Amaneció un día tórrido, asfixiante. Nadie, ni siquiera los elfos, recordaba haber sufrido un calor tan riguroso en esta avanzada época del año. En el Templo las rosas Hiemis se marchitaban sobre sus tallos, las coronas de arbustos silvestres despedían aromas nauseabundos, como si las hubieran cocido en un horno, y la nieve que refrescaba el vino en los cubiletes de plata se fundía con tal rapidez que los criados, temerosos de que se echaran a perder las existencias, corrían afanosos de las bodegas subterráneas a los salones armados con residuos de escarcha, a duras penas conservados.
Raistlin despertó aquella mañana, en la media luz que precede al alba, enfermo hasta el punto de no poder abandonar el lecho.

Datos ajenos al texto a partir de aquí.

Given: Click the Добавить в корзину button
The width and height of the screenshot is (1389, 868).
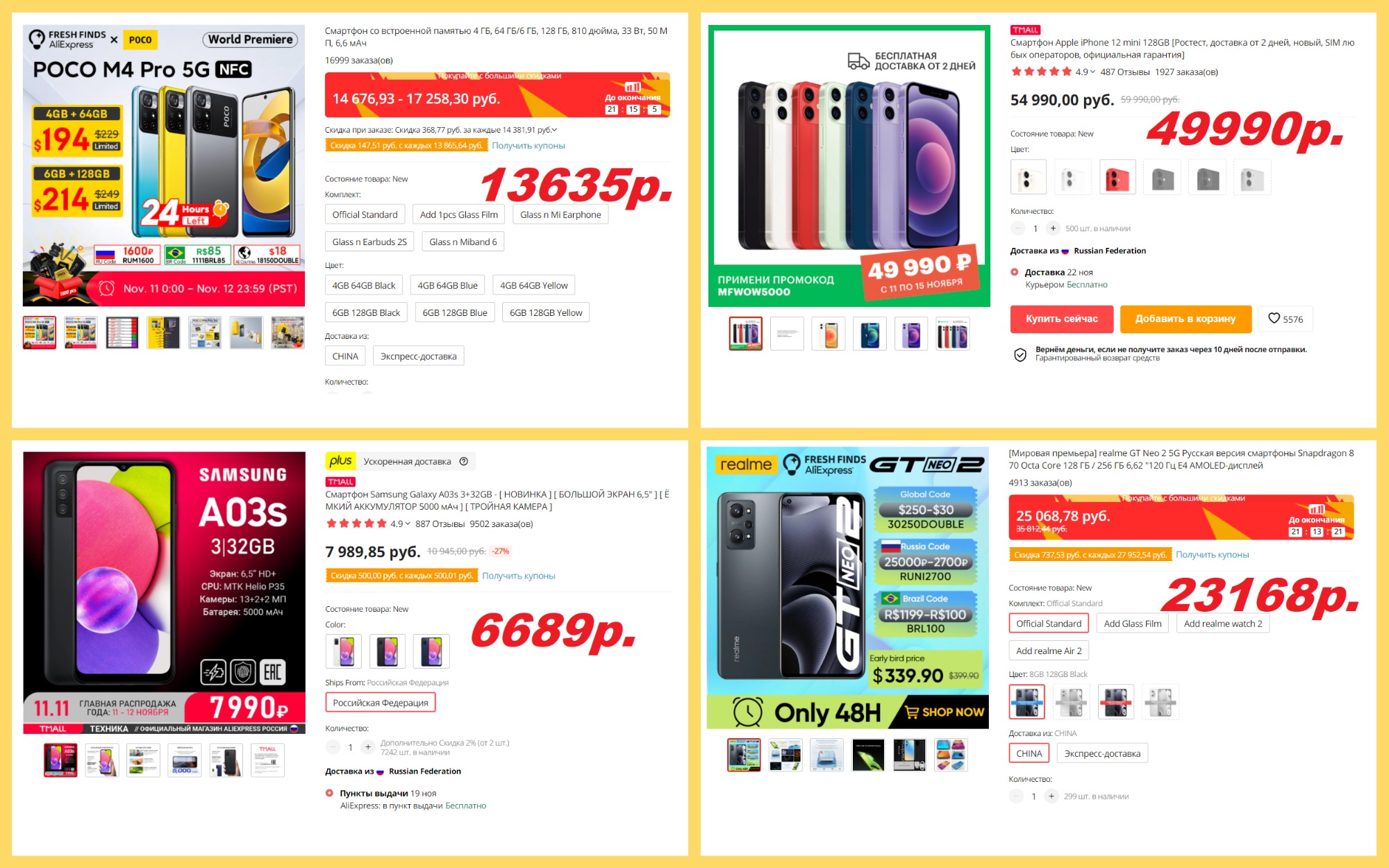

Yacía desnudo, bañado en sudor y preso de las febriles alucinaciones que lo habían impulsado a despojarse de sus vestiduras, y a retirar el mullido edredón. Todos los dioses se hallaban próximos, pero era una de las divinidades en particular, la suya, la Reina de la Oscuridad, la que estragaba su salud. Sentía su ira aún con mayor intensidad que la de los otros entes superiores, unidos en una común indignación por la osadía del Príncipe de los Sacerdotes al pretender destruir el equilibrio que ellos mantenían en el mundo.
La soberana de las tinieblas se le había aparecido en sus sueños, mas no había elegido la forma espeluznante que cabía imaginar. No pobló la mente del hechicero un terrible reptil de cinco cabezas, el Dragón de «Todos los Colores y Ninguno» que había de esclavizar a los súbditos de Krynn durante la Guerra de la Lanza. No la visualizó como el «Guerrero Oscuro», conduciendo a sus legiones a la muerte. No, se reencarnó ante él bajo la apariencia de la «Bella Tentadora», la más hermosa de todas las mujeres, provista de unas irresistibles dotes de seducción con las que, coqueta, había jugado toda la noche para poner a prueba la gloriosa debilidad de su carne.